25.We welcome the Government’s proposals to strengthen the powers of the Small Business Commissioner and encourage the Government and the Commissioner to work with freelance journalists to ensure that these new powers address the difficulties they face relating to unfair payment practices, including late payment, payment on publication and ‘kill fees’. The Government should consult on whether further legislation is needed to strengthen the rights of freelancers, including whether contract law should be amended to ensure that freelancers are not solely liable for legal costs arising from their work and whether copyright law should be reformed to make freelance–author copyright ownership inalienable. (Paragraph 195)

A sustainable future for journalism

26.We welcome the completion of the Competition and Markets Authority’s market study on online platforms and digital advertising. This Committee called for the market study in April 2018. It was launched in July 2019, after the Furman review, the Cairncross Review and Which? supported our recommendation. (Paragraph 226)
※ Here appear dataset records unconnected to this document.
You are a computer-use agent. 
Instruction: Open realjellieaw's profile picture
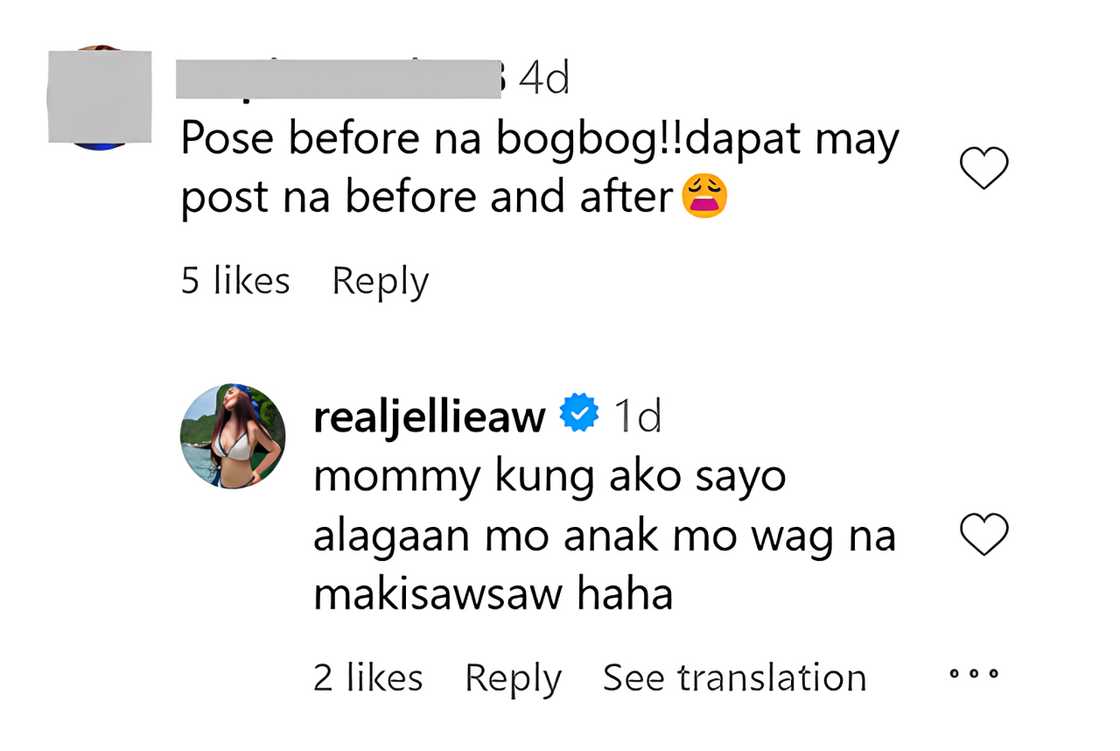click(x=233, y=436)
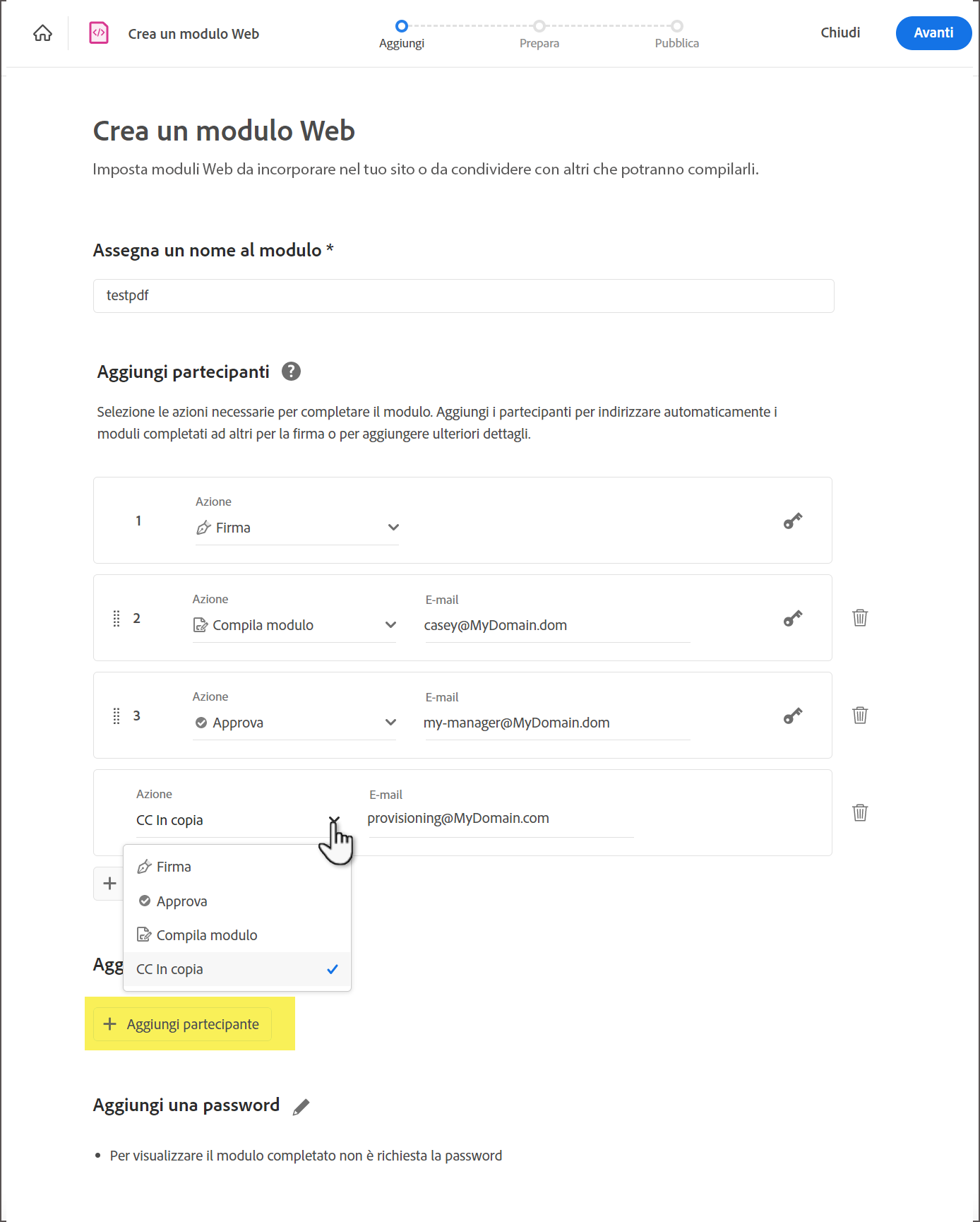Click Chiudi to close the form
The image size is (980, 1222).
(x=840, y=33)
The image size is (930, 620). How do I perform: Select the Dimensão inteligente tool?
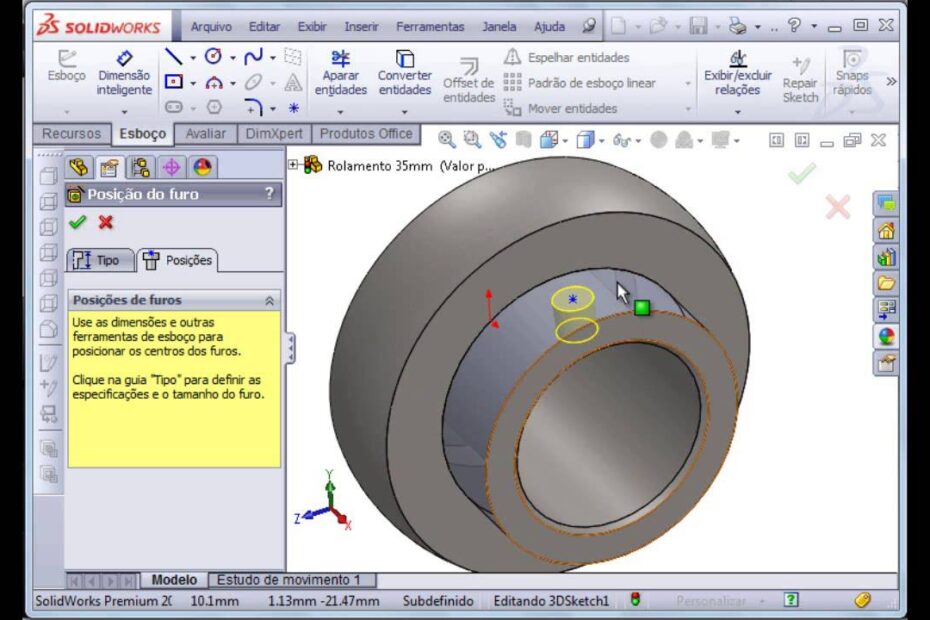(123, 73)
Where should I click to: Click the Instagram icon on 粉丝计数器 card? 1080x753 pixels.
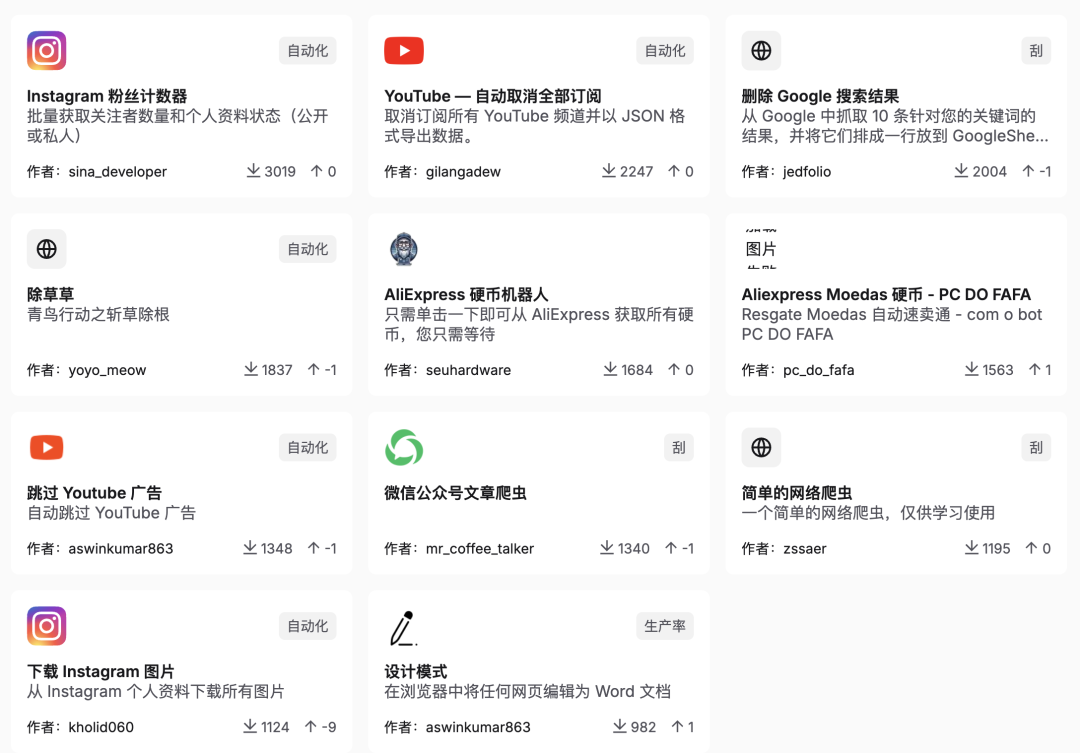[x=46, y=50]
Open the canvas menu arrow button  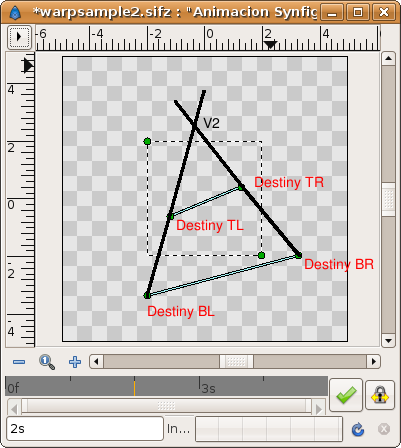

27.The Government should set up the proposed Digital Markets Unit as a matter of urgency and ensure that it has the powers and resources it needs. The possibility that the establishment of the Digital Markets Unit could be delayed until 2022 or later is unacceptable. The news industry cannot afford to wait that long. There are strong arguments in favour of undertaking a market investigation into the online advertising market in parallel to this work. However, the CMA is justified in leaving the issue for the Digital Markets Unit provided that the Government acts swiftly. (Paragraph 227)

28.There is a fundamental imbalance of power between news publishers and platforms. Due to their dominant market position, Facebook and Google can stipulate the terms on which they use publishers’ content. This includes whether and how much they pay for news appearing on their platform, which news sources their algorithms rank most highly and how much notice they give publishers of changes to these algorithms. Algorithms are a product of the human value judgments of their designers, but there is a lack of transparency about them and designers’ possible biases. We will examine this issue further in our next inquiry, on freedom of expression online. (Paragraph 254)

29.The Government should use the Online Harms Bill to legislate for a mandatory news bargaining code modelled on the Australian Competition and Consumer Commission’s proposal. Once it is set up, the Digital Markets Unit should take on responsibility for this and keep under review publishers’ concerns about the ways in which platforms use their content. The Government and regulators should work closely with international partners on this issue. (Paragraph 255)

30.There are a range of initiatives to support news organisations, including the Nesta Future News Pilot Fund, the BBC Local Democracy Reporting Service, the Facebook Journalism Project and the Google News Initiative. The independence of these schemes is crucial. (Paragraph 284)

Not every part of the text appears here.